As illustrated in FIG. 5, The planar LED lighting apparatus of the present invention can include a third half-mirror 130 placed near a light emitting face of the third set of LEDs 120 on the third side wall 114, and a fourth half-mirror 130 placed near a light emitting face of the fourth set of LEDs 120 on the fourth side wall 114.

The present invention, using light reflection to provide a planar LED light source, can have more uniform light output than traditional designs do, and can be free of a frosted lampshade, which is for light diffusion, to reduce light attenuation. To reduce light attenuation caused by reflection, the present invention is preferably designed to have one time reflection.

While the invention has been described by way of example and in terms of preferred embodiments, it is to be understood that the invention is not limited thereto.
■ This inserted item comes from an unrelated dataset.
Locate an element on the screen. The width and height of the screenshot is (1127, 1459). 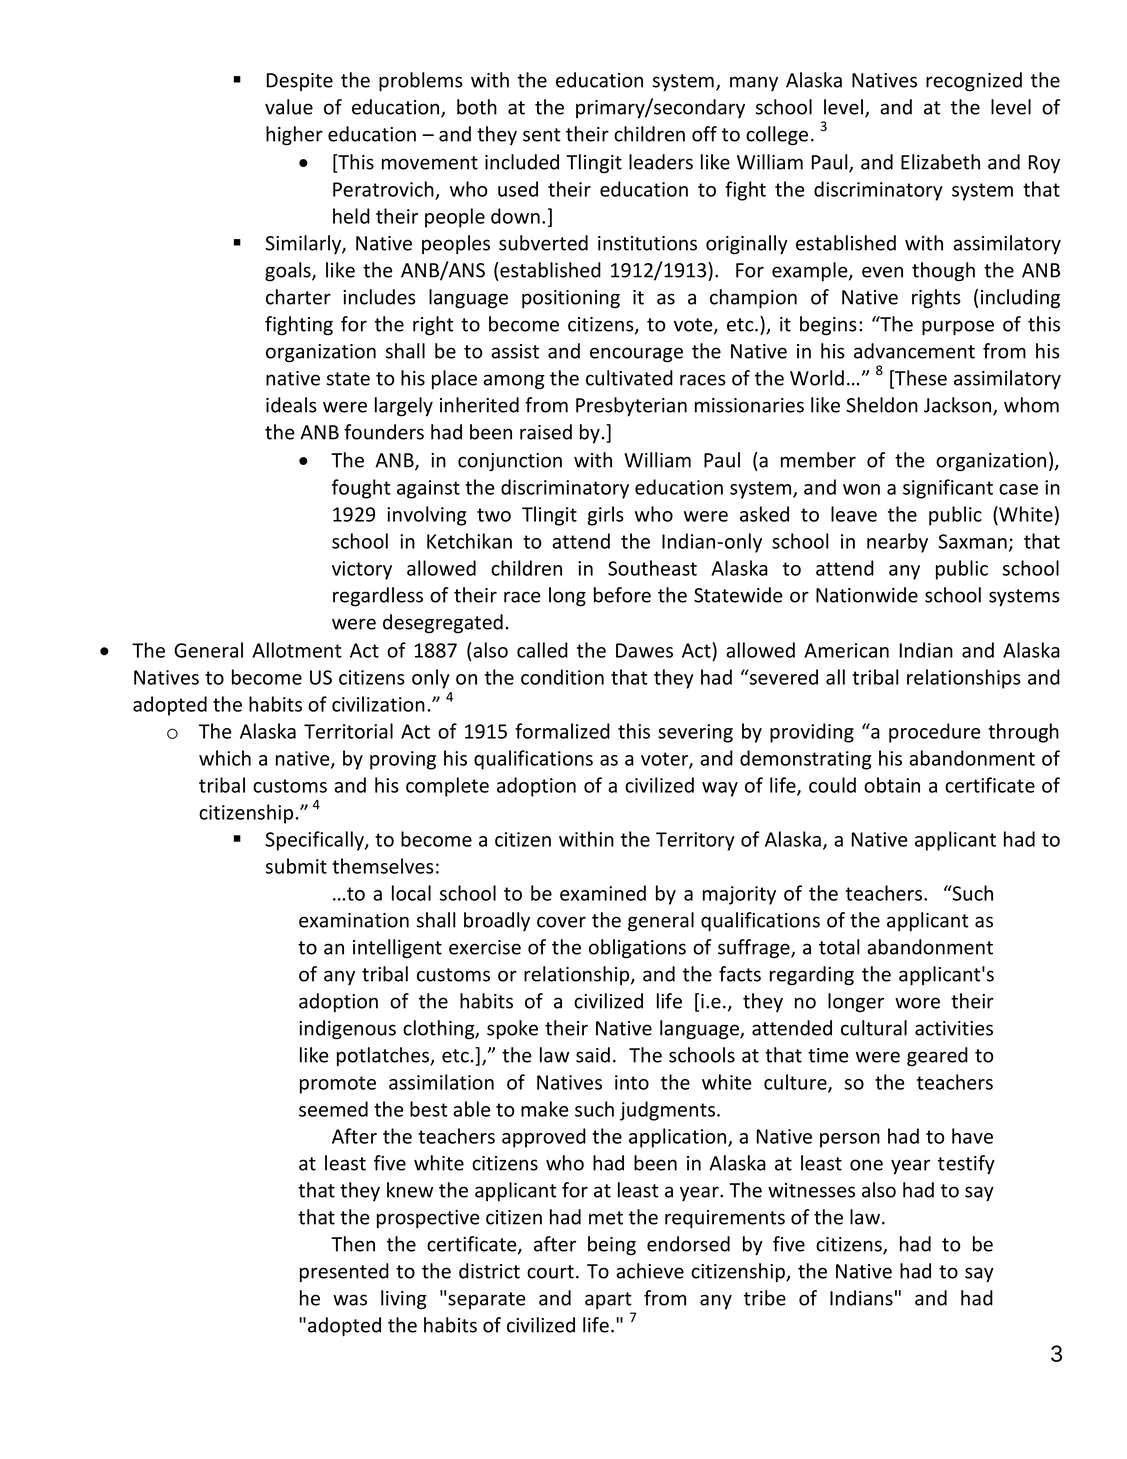
recognized is located at coordinates (974, 82).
To the contrary, it is intended to cover various modifications and similar arrangements and procedures, and the scope of the appended claims therefore should be accorded the broadest interpretation so as to encompass all such modifications and similar arrangements and procedures.
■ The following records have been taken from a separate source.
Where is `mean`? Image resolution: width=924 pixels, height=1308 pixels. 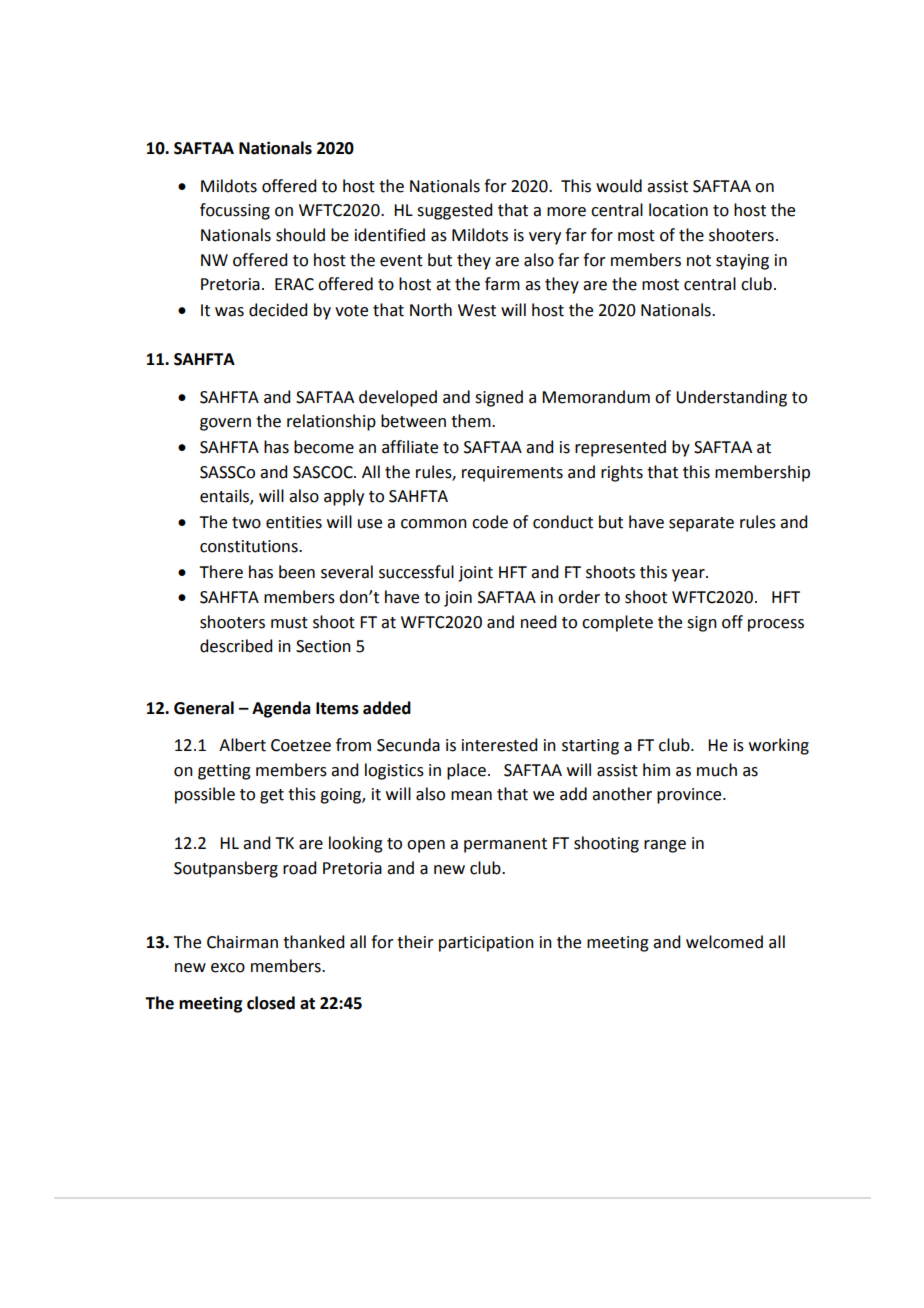 mean is located at coordinates (471, 796).
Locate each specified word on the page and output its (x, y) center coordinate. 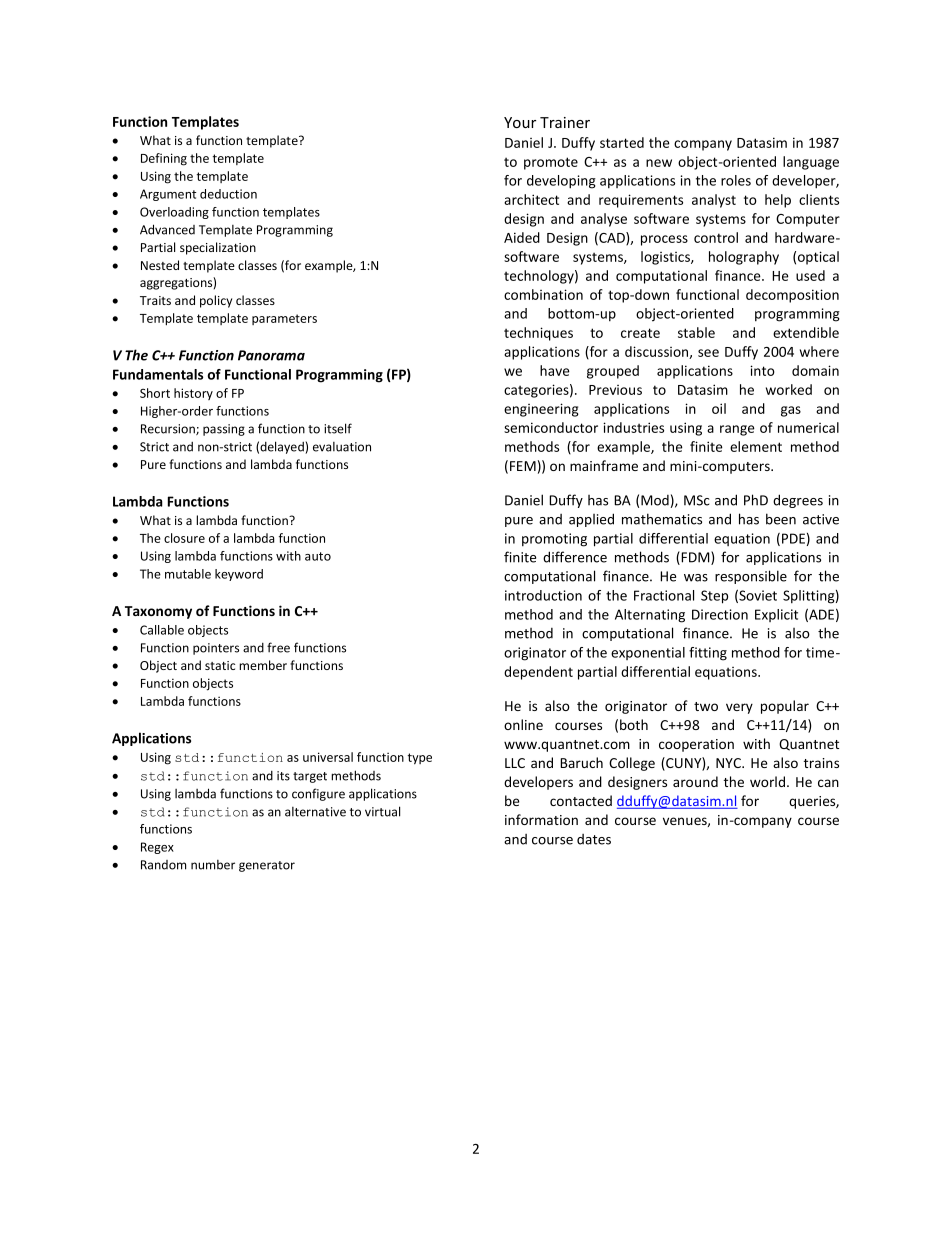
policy (216, 301)
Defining (164, 159)
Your (520, 122)
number (213, 865)
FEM (523, 466)
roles (736, 180)
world (767, 781)
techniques (538, 334)
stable (696, 332)
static (220, 665)
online (523, 724)
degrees (798, 501)
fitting (708, 654)
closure (184, 538)
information (541, 819)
In summation of the above description, the present invention herein enhances the performance than the conventional structure and further complies with the patent application requirements and is submitted to the Patent and Trademark Office for review and granting of the commensurate patent rights.

Claims

1. A planar LED lighting apparatus, comprising:

a housing, having a light output face, a reflective face, a first side wall, and a second side wall, wherein said reflective face is opposing said light output face, said first side wall and said second side wall are opposing each other and located between said light output face and said reflective face;

two sets of LEDs, mounted on said first side wall and said second side wall, wherein each set of said two sets of LEDs has an optical axis extending toward said reflective face and forming an angle with said reflective face, and said angle is larger than 0 degree and smaller than or equal to 30 degrees;

a first supporter mounted on said first side wall and a second supporter mounted on said second side wall, wherein both of said first side wall and said second side wall have an inclined surface for mounting said two sets of LEDs, so that said optical axis of each set of said two sets of LEDs extends toward said reflective face; and

a first half-mirror placed near a light emitting face of one set of said two sets of LEDs on said first side wall, and a second half-mirror placed near a light emitting face of the other set of said two sets of LEDs on said second side wall.

2. The planar LED lighting apparatus as claim 1, further comprising a lampshade on said light output face.

3. The planar LED lighting apparatus as claim 2, wherein said lampshade is a transparent lampshade or a frosted lampshade.

4. A planar LED lighting apparatus, comprising:

a housing, having a light output face, a reflective face, a first side wall, and a second side wall, wherein said reflective face is opposing said light output face, said first side wall and said second side wall are opposing each other and located between said light output face and said reflective face;

two sets of LEDs, mounted on said first side wall and said second side wall, wherein each set of said two sets of LEDs has an optical axis extending toward said reflective face and forming an angle with said reflective face, and said angle is larger than 0 degree and smaller than or equal to 30 degrees;

said housing further comprises a third side wall and a fourth side wall, which are located between said light output face and said reflective face;

a third set of LEDs on said third side wall, and a fourth set of LEDs on said fourth side wall;

a third supporter mounted on said third side wall, and a fourth supporter mounted on said fourth side wall, wherein said third supporter has an inclined surface for mounting said third set of LEDs, and said fourth supporter has an inclined surface for mounting said fourth set of LEDs; and

a third half-mirror placed near a light emitting face of said third set of LEDs on said third side wall, and a fourth half-mirror placed near a light emitting face of said fourth set of LEDs on said fourth side wall.